El devastador mega incendio que afecta a las regiones de Ñuble y Biobío, con víctimas fatales, personas damnificadas y un profundo impacto en comunidades completas, ha puesto en evidencia que las emergencias no solo se miden en pérdidas materiales. Junto al combate del fuego y a los esfuerzos de reconstrucción, surge un desafío menos visible pero igualmente urgente: el impacto psicológico que estas catástrofes generan en quienes las viven de manera directa o indirecta, y que puede extenderse mucho más allá del término de la emergencia.
En este contexto, el Dr. Cristian Neira, académico de la Facultad de Comunicación, Historia y Ciencias Sociales de la Universidad Católica de la Santísima Concepción (UCSC), explica que frente a una catástrofe como un incendio de gran magnitud “nuestro cerebro activa los sistemas de supervivencia, especialmente el sistema límbico, encargado de la regulación emocional y la respuesta al peligro. Cuando esta activación es intensa, es completamente esperable que aparezcan reacciones como miedo, angustia, tristeza, rabia, irritabilidad, confusión, desborde emocional o una sensación de alerta permanente, junto a alteraciones del sueño y cansancio físico”.

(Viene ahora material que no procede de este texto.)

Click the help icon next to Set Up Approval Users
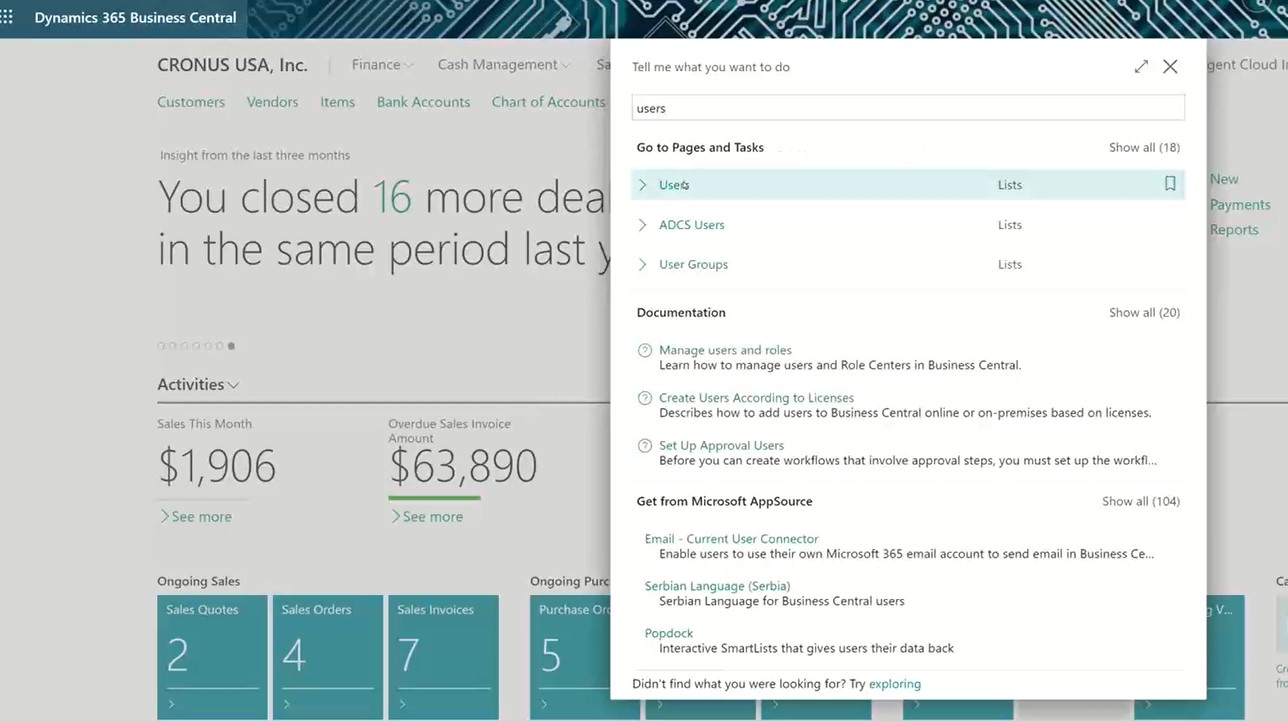click(x=644, y=445)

Desde la psicología, el especialista enfatiza que uno de los principales objetivos en situaciones de emergencia es ayudar al cerebro a salir de ese estado de alarma constante. Para ello, recomienda “mantener rutinas básicas dentro de lo posible, como horarios regulares de alimentación, descanso e higiene, ya que estas acciones entregan señales de estabilidad que favorecen la regulación emocional. A esto se suma la importancia del apoyo social, ya que conectar con otras personas reduce el estrés y ayuda al sistema nervioso a sentirse seguro”, explica el especialista UCSC.
Otro aspecto clave es moderar la exposición a la información. Según el académico, la sobreexposición a noticias, imágenes o relatos del desastre puede mantener al cerebro en alerta, como si el peligro siguiera ocurriendo. En contraste, focalizarse en tareas concretas y posibles; organizar el día, cuidar a otros o colaborar en acciones comunitarias, permite recuperar una sensación de control, fundamental para el afrontamiento emocional.
Respecto del impacto en niños, niñas y adolescentes, el Dr. Neira advierte que su regulación emocional depende en gran medida de los adultos que los rodean. Por ello, recomienda evitar silencios prolongados o mensajes contradictorios, ya que la falta de información clara aumenta la ansiedad y la inseguridad. “Explicar lo ocurrido con honestidad y palabras simples, adecuadas a su edad, les ayuda a organizar lo que están viviendo, sin necesidad de entregar detalles innecesarios que puedan generar más temor”, señala el académico.
Por otro lado, el experto destaca la importancia de escuchar sus preguntas, validar sus emociones y transmitirles que hay adultos a cargo de su cuidado y protección es otro elemento central. “Nombrar emociones como el miedo o la tristeza permite que niños y adolescentes comprendan lo que sienten y aprendan que esas reacciones son normales”. Asimismo, el académico destaca que “el juego, el dibujo o las conversaciones espontáneas son formas naturales de procesar experiencias difíciles y deben ser respetadas y facilitadas”.
Finalmente, el psicólogo entrega recomendaciones generales de cuidado de la salud mental para las familias afectadas directa o indirectamente por los incendios. En este sentido, subraya que “el malestar emocional es una reacción esperable frente a una situación extrema y que cada persona tiene su propio ritmo de adaptación. Forzar una recuperación rápida puede aumentar el desgaste emocional”.
Hablar de lo ocurrido, mantener los vínculos y evitar el aislamiento favorece la regulación del estrés a nivel familiar, al igual que cuidar el descanso y generar pequeños espacios de calma. No obstante, el experto enfatiza que, si aparecen señales de alerta como retraimiento extremo, desorientación persistente o ideas de hacerse daño, es fundamental buscar apoyo profesional oportunamente. “La salud mental es un componente central del proceso de recuperación y reconstrucción, tanto a nivel individual como comunitario”, concluye.
Desde una mirada complementaria, la Universidad Católica de la Santísima Concepción (UCSC) ha reforzado también el acompañamiento espiritual como parte del proceso de contención. Al respecto, el Director de la Pastoral UCSC, Pbro. Víctor Álvarez, destacó que “en momentos de profundo dolor y pérdida, el acompañamiento espiritual se vuelve fundamental para entregar consuelo y esperanza”. En esa línea, señaló que “la Comunidad Universitaria se ha unido en oración por las víctimas y por las familias afectadas, reafirmando su compromiso de brindar contención integral, tanto emocional y espiritual, a estudiantes y trabajadores como a la comunidad en general”.